### INSTRUÇÕES
Transcreva fielmente a parte do trecho da página que vai de "Dessa forma, fizemos" a "de seu marido.".

### TRECHO DA PÁGINA

Sobre o homicídio, Olga é taxativa:

“Não temos o direito de tirar a vida de ninguém, essa é a verdade! Tomar a decisão radical e extremada de acabar com a vida do parceiro que o fazia feliz de alguma forma só revela o extremo desespero de que seu caso extraconjugal viesse à tona, embora seja possível enxergar muitas outras formas de evitar que o caso se tornasse público. Mas o medo das consequências dessa revelação falou mais alto, porque, infelizmente, ainda vivemos em uma sociedade hipócrita que não consegue conceber que todos somos seres humanos e temos o direito de sermos felizes, cada um à sua maneira! Não cabe a ninguém julgar ou condenar a vida afetiva de alguém e as escolhas que cada um faz para si”, pondera.

 

Universo jurídico

Conversamos, ainda, com dois advogados, sobre as consequências jurídicas que tanto o crime, especificamente, quanto situações semelhantes, podem causar na vida das pessoas.

Dessa forma, fizemos perguntas comuns aos doutores Anderson Cruz, especialista em Direito Civil e Patrimonial, além de ativista social e ambiental; e Gustavo Lima, criminalista.

 

Como fica a situação das esposas que foram enganadas pelos maridos? A que elas têm direito?

 

ANDERSON CRUZ

Inicialmente, a luz do direito civil, de forma objetiva até o presente momento. Uma das esposas continua casada com o homem suposto executor do crime e a outra esposa é viúva, devido ao falecimento de seu marido.

Assim considerando em que ambos os casamentos tenham sido devidamente celebrados conforme a lei regente em nosso país.

Em uma análise, num primeiro momento, a esposa do suposto executor do crime, resta-lhe as seguintes alternativas: manter-se casada ou pedir o divórcio, caso não consiga conviver com o marido.

### MATERIAL EXIBIDO
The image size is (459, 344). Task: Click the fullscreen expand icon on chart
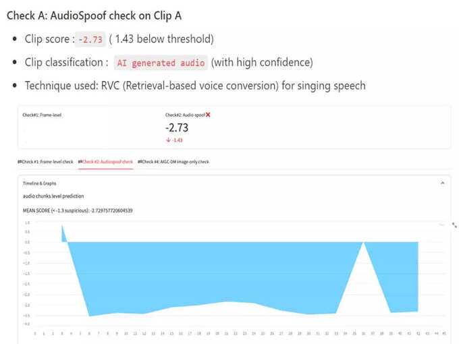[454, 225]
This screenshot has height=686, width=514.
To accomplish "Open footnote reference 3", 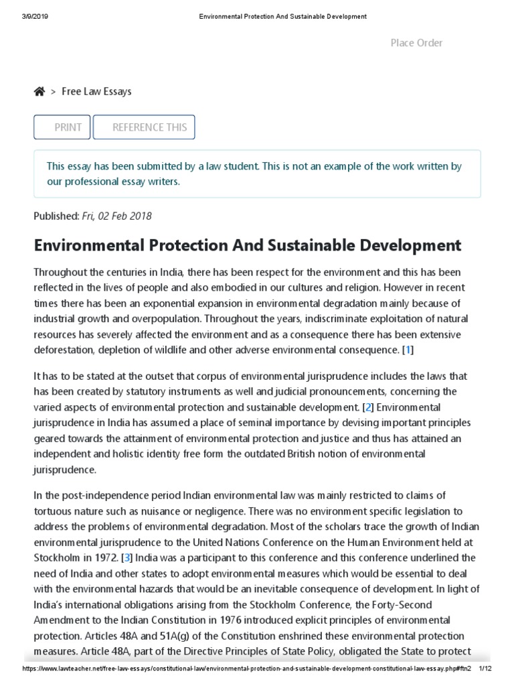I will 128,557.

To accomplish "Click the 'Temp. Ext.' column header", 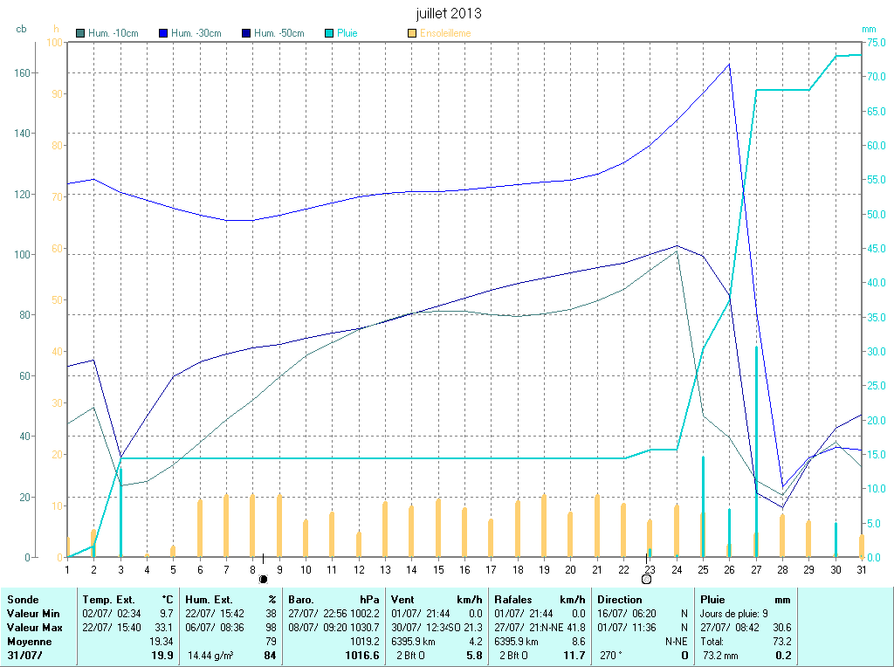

### RESPOSTA CORRETA
Dessa forma, fizemos perguntas comuns aos doutores Anderson Cruz, especialista em Direito Civil e Patrimonial, além de ativista social e ambiental; e Gustavo Lima, criminalista.

 

Como fica a situação das esposas que foram enganadas pelos maridos? A que elas têm direito?

 

ANDERSON CRUZ

Inicialmente, a luz do direito civil, de forma objetiva até o presente momento. Uma das esposas continua casada com o homem suposto executor do crime e a outra esposa é viúva, devido ao falecimento de seu marido.